Interviews

Jeremy Green On … The Serious Business of Choosing a Mate

Jeremy Green’s first play Snakes won an award at The Young Vic. Fairy Tale is his third play, and features as part of the comic double bill The Serious Business of Choosing a Mate, which is at the Pleasance Theatre from 14 April to 3 May 2009.


There is only one kind of play to see and that is the one that grips you from start to finish. Each time I go to the theatre I go in hope.  I want constant ebb and flow, with events that change people before my eyes, and I don’t want to be able to guess what’s going to happen, and yes, if possible, I like to be moved or made to laugh. We have all felt the dullness of ‘the worthy play’ and even ‘the dragging twenty minutes’ is hard to put up with.  And you can’t walk out.  It’s so ill-mannered to leave when people are acting their hearts out in front of you (is this a British thing? I once saw elegant Italian women in long evening gowns stand up and boo in a theatre!).

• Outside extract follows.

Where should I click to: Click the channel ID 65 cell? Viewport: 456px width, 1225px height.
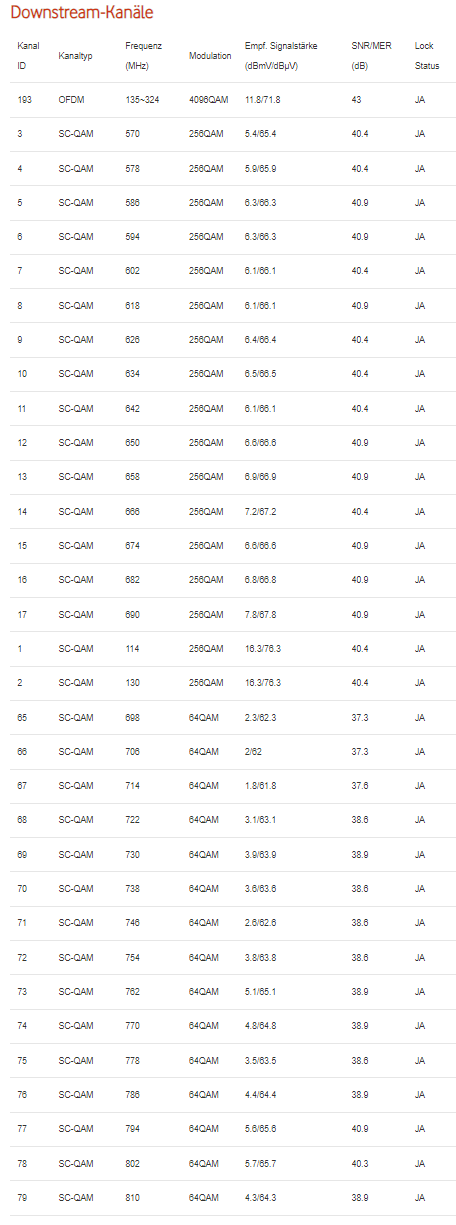[22, 717]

So Fairy Tale starts with a princess waiting for her perfect prince to arrive.  This seemed to me pregnant with tragi-comic possibility.  It’s also true.  We still tell little girls bedtime stories in which the perfect beau arrives in time.  This particular princess is convinced that tonight will be the night.  And when a possible suitor does appear, bringing with him death and destruction, she tries to persuade herself, despite his evident unsuitability that he really could be ‘the man’. The gap between our expectations and reality is the very stuff of drama, be it Blackadder or Hamlet.  So what happens to the princess in Fairy Tale?  Ah, sorry.  I can’t reveal that.  I can tell you there’s love and death and war and religion.  And four interesting characters.

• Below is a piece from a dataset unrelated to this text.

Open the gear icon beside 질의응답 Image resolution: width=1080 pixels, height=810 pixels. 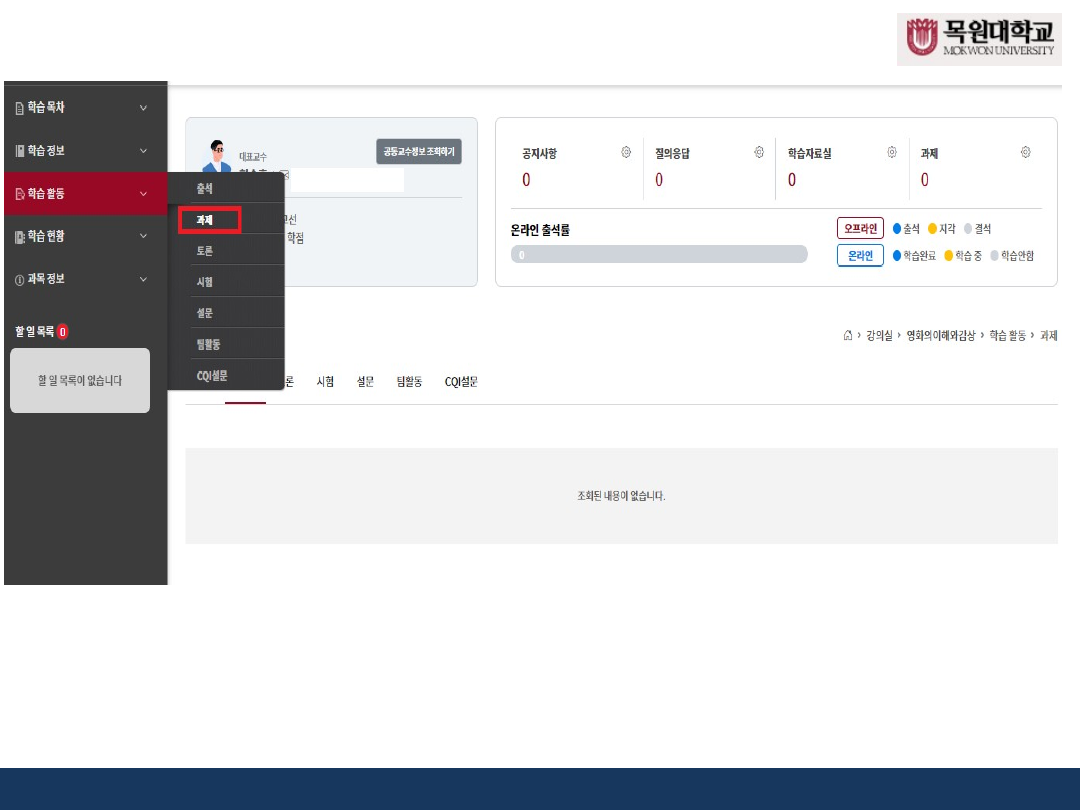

My director, Maria Chiorando (who garnered rave reviews for her revival of Look Back in Anger) cast brilliantly. We have a tall actor, a short one, an old one and a lovely one. All four are excellent in their craft.  But Fairy Tale is a short play.  So Maria coupled it with another: The Proposal, Chekhov’s classic comic farce (that’s right, Chekhov. No competition for me there). I translated it with pleasure, marvelling at how skilfully Chekhov chronicles a nervous landowner’s attempt to ask for his neighbour’s hand in marriage. Of course things go wrong. And we laugh. How cruel audiences are. Or are you? I hope to see you at The Pleasance. The evening is called The Serious Business of Choosing a Mate. I promise you it won’t be dull.


The Serious Business of Choosing a Mate continues at the Pleasance to 3 May 2009.